PROVIDED ENTRIES section start

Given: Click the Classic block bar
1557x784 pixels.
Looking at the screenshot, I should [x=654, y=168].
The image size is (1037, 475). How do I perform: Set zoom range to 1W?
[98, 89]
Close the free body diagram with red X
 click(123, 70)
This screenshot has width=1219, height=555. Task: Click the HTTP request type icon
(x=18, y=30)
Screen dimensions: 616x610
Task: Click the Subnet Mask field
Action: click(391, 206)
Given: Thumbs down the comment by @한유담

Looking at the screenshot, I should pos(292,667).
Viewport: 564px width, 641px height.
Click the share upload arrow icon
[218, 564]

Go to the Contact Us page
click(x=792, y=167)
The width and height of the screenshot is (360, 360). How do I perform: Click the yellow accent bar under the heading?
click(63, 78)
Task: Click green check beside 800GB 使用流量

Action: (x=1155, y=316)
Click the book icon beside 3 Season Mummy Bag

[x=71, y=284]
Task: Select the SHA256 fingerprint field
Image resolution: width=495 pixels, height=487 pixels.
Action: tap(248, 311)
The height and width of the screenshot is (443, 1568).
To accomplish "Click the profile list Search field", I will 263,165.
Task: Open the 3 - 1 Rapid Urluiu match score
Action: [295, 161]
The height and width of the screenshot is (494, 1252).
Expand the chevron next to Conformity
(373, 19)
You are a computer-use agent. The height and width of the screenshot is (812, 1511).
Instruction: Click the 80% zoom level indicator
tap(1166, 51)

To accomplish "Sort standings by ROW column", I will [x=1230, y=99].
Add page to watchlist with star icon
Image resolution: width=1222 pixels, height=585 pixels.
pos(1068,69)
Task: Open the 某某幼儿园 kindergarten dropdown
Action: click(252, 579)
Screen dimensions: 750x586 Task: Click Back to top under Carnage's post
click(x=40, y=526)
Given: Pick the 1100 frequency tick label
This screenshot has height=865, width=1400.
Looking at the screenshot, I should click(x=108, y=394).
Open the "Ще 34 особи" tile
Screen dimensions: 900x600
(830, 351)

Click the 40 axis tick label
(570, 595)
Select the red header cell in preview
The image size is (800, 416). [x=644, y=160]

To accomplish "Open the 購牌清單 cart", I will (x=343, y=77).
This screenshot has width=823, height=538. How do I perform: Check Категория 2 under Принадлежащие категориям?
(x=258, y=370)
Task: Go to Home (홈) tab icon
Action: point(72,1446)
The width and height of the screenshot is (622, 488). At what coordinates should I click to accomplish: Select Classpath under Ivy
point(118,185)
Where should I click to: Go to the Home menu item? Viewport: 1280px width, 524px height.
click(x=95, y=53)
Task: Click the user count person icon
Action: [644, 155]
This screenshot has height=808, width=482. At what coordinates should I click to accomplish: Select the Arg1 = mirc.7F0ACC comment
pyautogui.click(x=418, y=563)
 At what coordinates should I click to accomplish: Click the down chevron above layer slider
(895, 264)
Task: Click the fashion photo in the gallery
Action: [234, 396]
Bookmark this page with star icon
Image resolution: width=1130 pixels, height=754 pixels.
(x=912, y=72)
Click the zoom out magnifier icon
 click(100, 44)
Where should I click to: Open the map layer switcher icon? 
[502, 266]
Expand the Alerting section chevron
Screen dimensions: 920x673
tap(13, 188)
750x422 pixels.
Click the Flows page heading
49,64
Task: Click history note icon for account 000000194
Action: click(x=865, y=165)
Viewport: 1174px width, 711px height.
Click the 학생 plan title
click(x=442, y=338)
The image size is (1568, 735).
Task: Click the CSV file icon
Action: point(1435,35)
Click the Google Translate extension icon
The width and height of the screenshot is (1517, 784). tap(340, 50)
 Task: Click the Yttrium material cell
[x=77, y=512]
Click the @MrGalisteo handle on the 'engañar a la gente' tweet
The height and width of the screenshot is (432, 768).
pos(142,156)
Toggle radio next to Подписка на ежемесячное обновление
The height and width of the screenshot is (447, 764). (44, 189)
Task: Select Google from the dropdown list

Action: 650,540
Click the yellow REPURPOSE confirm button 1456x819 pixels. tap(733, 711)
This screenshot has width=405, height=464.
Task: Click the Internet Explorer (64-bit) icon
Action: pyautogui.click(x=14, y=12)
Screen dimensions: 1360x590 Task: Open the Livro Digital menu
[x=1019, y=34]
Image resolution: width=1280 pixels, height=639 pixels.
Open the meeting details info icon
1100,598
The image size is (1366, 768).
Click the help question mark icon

PROVIDED ENTRIES section end

■ YOUR TASK ■
Retype the records above in full. Every word should match.

■ RESPONSE AREA ■
Given: Click the Classic block bar
1557x784 pixels.
Looking at the screenshot, I should [x=654, y=168].
The image size is (1037, 475). How do I perform: Set zoom range to 1W?
[98, 89]
Close the free body diagram with red X
 click(123, 70)
This screenshot has width=1219, height=555. Task: Click the HTTP request type icon
(x=18, y=30)
Screen dimensions: 616x610
Task: Click the Subnet Mask field
Action: click(391, 206)
Given: Thumbs down the comment by @한유담

Looking at the screenshot, I should pos(292,667).
Viewport: 564px width, 641px height.
Click the share upload arrow icon
[218, 564]

Go to the Contact Us page
click(x=792, y=167)
The width and height of the screenshot is (360, 360). How do I perform: Click the yellow accent bar under the heading?
click(63, 78)
Task: Click green check beside 800GB 使用流量

Action: (x=1155, y=316)
Click the book icon beside 3 Season Mummy Bag

[x=71, y=284]
Task: Select the SHA256 fingerprint field
Image resolution: width=495 pixels, height=487 pixels.
Action: tap(248, 311)
The height and width of the screenshot is (443, 1568).
To accomplish "Click the profile list Search field", I will 263,165.
Task: Open the 3 - 1 Rapid Urluiu match score
Action: [295, 161]
The height and width of the screenshot is (494, 1252).
Expand the chevron next to Conformity
(373, 19)
You are a computer-use agent. The height and width of the screenshot is (812, 1511).
Instruction: Click the 80% zoom level indicator
tap(1166, 51)

To accomplish "Sort standings by ROW column", I will [x=1230, y=99].
Add page to watchlist with star icon
Image resolution: width=1222 pixels, height=585 pixels.
pos(1068,69)
Task: Open the 某某幼儿园 kindergarten dropdown
Action: click(252, 579)
Screen dimensions: 750x586 Task: Click Back to top under Carnage's post
click(x=40, y=526)
Given: Pick the 1100 frequency tick label
This screenshot has height=865, width=1400.
Looking at the screenshot, I should click(x=108, y=394).
Open the "Ще 34 особи" tile
Screen dimensions: 900x600
(830, 351)

Click the 40 axis tick label
(570, 595)
Select the red header cell in preview
The image size is (800, 416). [x=644, y=160]

To accomplish "Open the 購牌清單 cart", I will (x=343, y=77).
This screenshot has width=823, height=538. How do I perform: Check Категория 2 under Принадлежащие категориям?
(x=258, y=370)
Task: Go to Home (홈) tab icon
Action: point(72,1446)
The width and height of the screenshot is (622, 488). At what coordinates should I click to accomplish: Select Classpath under Ivy
point(118,185)
Where should I click to: Go to the Home menu item? Viewport: 1280px width, 524px height.
click(x=95, y=53)
Task: Click the user count person icon
Action: [644, 155]
This screenshot has height=808, width=482. At what coordinates should I click to accomplish: Select the Arg1 = mirc.7F0ACC comment
pyautogui.click(x=418, y=563)
 At what coordinates should I click to accomplish: Click the down chevron above layer slider
(895, 264)
Task: Click the fashion photo in the gallery
Action: [234, 396]
Bookmark this page with star icon
Image resolution: width=1130 pixels, height=754 pixels.
(x=912, y=72)
Click the zoom out magnifier icon
 click(100, 44)
Where should I click to: Open the map layer switcher icon? 
[502, 266]
Expand the Alerting section chevron
Screen dimensions: 920x673
tap(13, 188)
750x422 pixels.
Click the Flows page heading
49,64
Task: Click history note icon for account 000000194
Action: click(x=865, y=165)
Viewport: 1174px width, 711px height.
Click the 학생 plan title
click(x=442, y=338)
The image size is (1568, 735).
Task: Click the CSV file icon
Action: point(1435,35)
Click the Google Translate extension icon
The width and height of the screenshot is (1517, 784). tap(340, 50)
 Task: Click the Yttrium material cell
[x=77, y=512]
Click the @MrGalisteo handle on the 'engañar a la gente' tweet
The height and width of the screenshot is (432, 768).
pos(142,156)
Toggle radio next to Подписка на ежемесячное обновление
The height and width of the screenshot is (447, 764). (44, 189)
Task: Select Google from the dropdown list

Action: 650,540
Click the yellow REPURPOSE confirm button 1456x819 pixels. tap(733, 711)
This screenshot has width=405, height=464.
Task: Click the Internet Explorer (64-bit) icon
Action: pyautogui.click(x=14, y=12)
Screen dimensions: 1360x590 Task: Open the Livro Digital menu
[x=1019, y=34]
Image resolution: width=1280 pixels, height=639 pixels.
Open the meeting details info icon
1100,598
The image size is (1366, 768).
Click the help question mark icon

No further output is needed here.